Reputation: 173
So recently I hit upon this programming problem which I couldn't seem to make the complexity less (my current code runs in O(n^2)).
Essentially, I have four different lists (I'm using python btw) of integers, both positive and negative, say lists A, B, C, D. Now, each of these lists has 1000 integers, and these integers range from -25000 to 25000 inclusive. Now, suppose from each of these lists we choose an integer, say a, b, c, d. I would like the quickest way to find these a, b, c, d such that a+b=-(c+d).
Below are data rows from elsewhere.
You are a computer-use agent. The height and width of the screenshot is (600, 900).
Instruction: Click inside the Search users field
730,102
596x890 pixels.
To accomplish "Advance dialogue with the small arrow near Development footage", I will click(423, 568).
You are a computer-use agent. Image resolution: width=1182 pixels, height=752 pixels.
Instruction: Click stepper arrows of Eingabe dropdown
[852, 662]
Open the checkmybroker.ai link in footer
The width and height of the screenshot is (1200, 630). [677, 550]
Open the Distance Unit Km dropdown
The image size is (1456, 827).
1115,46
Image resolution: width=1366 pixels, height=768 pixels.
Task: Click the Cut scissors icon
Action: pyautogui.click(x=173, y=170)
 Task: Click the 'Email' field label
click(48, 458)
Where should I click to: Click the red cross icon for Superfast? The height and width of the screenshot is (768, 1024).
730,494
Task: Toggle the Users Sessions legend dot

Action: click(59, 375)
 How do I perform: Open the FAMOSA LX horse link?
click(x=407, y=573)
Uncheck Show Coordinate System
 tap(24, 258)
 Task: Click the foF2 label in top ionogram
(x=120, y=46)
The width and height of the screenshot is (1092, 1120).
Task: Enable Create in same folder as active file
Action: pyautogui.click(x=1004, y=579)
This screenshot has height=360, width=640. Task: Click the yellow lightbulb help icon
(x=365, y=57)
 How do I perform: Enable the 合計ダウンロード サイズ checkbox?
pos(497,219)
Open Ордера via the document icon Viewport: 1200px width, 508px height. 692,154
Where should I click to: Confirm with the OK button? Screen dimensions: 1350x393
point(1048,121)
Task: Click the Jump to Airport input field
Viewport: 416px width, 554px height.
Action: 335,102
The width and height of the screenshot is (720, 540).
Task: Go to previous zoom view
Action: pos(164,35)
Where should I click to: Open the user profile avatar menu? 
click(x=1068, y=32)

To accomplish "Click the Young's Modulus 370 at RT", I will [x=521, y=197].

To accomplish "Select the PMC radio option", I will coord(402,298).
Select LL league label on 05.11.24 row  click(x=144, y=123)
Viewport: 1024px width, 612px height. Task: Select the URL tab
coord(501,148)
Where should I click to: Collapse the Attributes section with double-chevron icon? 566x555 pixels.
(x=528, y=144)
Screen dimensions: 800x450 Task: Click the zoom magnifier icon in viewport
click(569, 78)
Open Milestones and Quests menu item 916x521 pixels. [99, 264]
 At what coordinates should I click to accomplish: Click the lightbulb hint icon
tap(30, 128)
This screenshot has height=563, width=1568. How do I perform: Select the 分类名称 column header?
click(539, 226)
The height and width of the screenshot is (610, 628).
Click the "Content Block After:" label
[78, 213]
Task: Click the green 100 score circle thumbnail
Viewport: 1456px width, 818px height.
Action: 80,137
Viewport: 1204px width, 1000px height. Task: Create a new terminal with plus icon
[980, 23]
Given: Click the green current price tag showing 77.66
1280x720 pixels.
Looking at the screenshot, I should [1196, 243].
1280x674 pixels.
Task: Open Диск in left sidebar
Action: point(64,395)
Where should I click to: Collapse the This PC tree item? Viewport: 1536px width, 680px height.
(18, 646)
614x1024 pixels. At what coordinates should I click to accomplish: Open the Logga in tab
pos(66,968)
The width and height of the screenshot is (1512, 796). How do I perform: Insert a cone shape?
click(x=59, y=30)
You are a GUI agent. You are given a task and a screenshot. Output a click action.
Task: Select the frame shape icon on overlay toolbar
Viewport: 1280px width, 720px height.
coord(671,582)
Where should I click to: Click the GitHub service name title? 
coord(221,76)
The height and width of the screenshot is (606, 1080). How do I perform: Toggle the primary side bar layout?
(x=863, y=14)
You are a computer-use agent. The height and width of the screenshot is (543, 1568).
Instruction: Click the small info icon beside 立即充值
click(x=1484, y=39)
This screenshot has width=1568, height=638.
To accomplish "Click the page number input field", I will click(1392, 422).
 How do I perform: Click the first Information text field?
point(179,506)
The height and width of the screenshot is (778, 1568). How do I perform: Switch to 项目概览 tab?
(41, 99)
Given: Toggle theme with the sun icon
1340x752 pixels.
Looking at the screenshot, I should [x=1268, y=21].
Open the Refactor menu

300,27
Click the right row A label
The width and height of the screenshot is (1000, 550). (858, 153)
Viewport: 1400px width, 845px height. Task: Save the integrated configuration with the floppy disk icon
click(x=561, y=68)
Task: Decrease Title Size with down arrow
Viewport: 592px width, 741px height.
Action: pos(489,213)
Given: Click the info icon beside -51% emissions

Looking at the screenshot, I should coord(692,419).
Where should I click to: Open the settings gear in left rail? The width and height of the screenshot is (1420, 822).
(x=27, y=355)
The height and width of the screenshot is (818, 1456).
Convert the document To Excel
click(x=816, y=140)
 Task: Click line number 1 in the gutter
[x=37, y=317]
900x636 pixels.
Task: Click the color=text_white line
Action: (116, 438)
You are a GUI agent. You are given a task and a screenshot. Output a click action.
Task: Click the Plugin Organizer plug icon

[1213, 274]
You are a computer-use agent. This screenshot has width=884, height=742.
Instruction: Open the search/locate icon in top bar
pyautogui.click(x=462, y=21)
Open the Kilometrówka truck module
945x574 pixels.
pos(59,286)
Currently, my method relies on iterating through every single possible combination of a, b, and c, d, before then trying to find if an element in the set (a+b) exists in the set -(c+d). This, of course, is impractical since it runs in O(n^2) time, even more so considering the large list sizes (1000).
Hence I was wondering if anyone could think of a more efficient way (preferably O(n log n) or smaller), coded in python if possible.
Apologies if it's rather confusing. If you have any questions please inform me, I'll try to provide more clarification.
EDIT:
This problem is part of a larger problem. The larger problem states that if we have 4 sequences of numbers with at most 1000 integers in each, say A, B, C, D, find an a, b, c, d such that a+b+c+d=0.
I asked the above question since a+b+c+d=0 implies that a+b=-(c+d), which I thought would lead to the fastest way to solve the problem. If anyone can think of an even faster way, please do share it with me.
Thanks in advance! :)
Upvotes: 6
Views: 2285
Reputation: 51034
You have four arrays and you want to choose one number from each array, such that the sum of the four numbers is zero. The technical name for this problem is 4SUM×4.
This problem is at least as hard 3SUM×3, where three numbers summing to zero must be chosen from three arrays. An instance of 3SUM×3 can be converted to an instance of 4SUM×4 by simply adding an array of zeros. So any algorithm solving your problem can be used to solve 3SUM×3 in the same time complexity.
It doesn't appear to be known for certain that 3SUM×3 isn't easier than the more famous 3SUM problem, but it seems very likely to be equally difficult. A 3SUM×3 algorithm can be used to solve the 3SUM problem or determine with arbitrarily high probability that no solution exists. (The only issue with reducing 3SUM to 3SUM×3 is that 3SUM×3 allows solutions like 1, 1, -2
whereas 3SUM doesn't.) The theoretically-best known algorithms for 3SUM only beat O(n2) by factors of (log n) to some power.
Given all of that, it seems very unlikely that your problem can be solved in significantly less than O(n2) time, asymptotically.
Upvotes: 0
Reputation: 349
Your problem isn't that combining pairs of elements is O(n^2), but rather the fact that you're combining two such processes naively to end up with an O(n^4) algorithm. I'm going to assume you just need to find >= 1 ways to add up to 0 -- my method given below can easily be extended to find all ways, if it's required.
Given that you have a relatively narrow range of accepted values (-25k to +25k, let's call those MIN and MAX respectively), here's what you do:
Create 2 int arrays of size (MAX - MIN + 1), "indicesA" and "indicesB". That's not even 0.5 MB of memory all together, so nothing to worry about on a modern system.
Now loop on all elements of lists A and B, just like you were doing. Do something like this pseudo-code (not too familiar with python so I'm not sure if it's valid as-is):
for idxA, valA in enumerate(A):
for idxB, valB in enumerate(B):
indicesA[valA + valB - MIN] = idxA + 1
indicesB[valA + valB - MIN] = idxB + 1
Now just use this as an O(1) lookup-table when looping on B and C:
for valC in C:
for valD in D:
neededVal = -(valC + valD) - MIN
if indicesA[neededVal] > 0:
print('Found solution: {0} {1} {2} {3}'.format(A[indicesA[neededVal] - 1],
B[indicesB[neededVal] - 1], valC, valD))
Overall, O(n^2 + (MAX - MIN)) =~ O(n^2) with the values given. Probably can't do much better than that.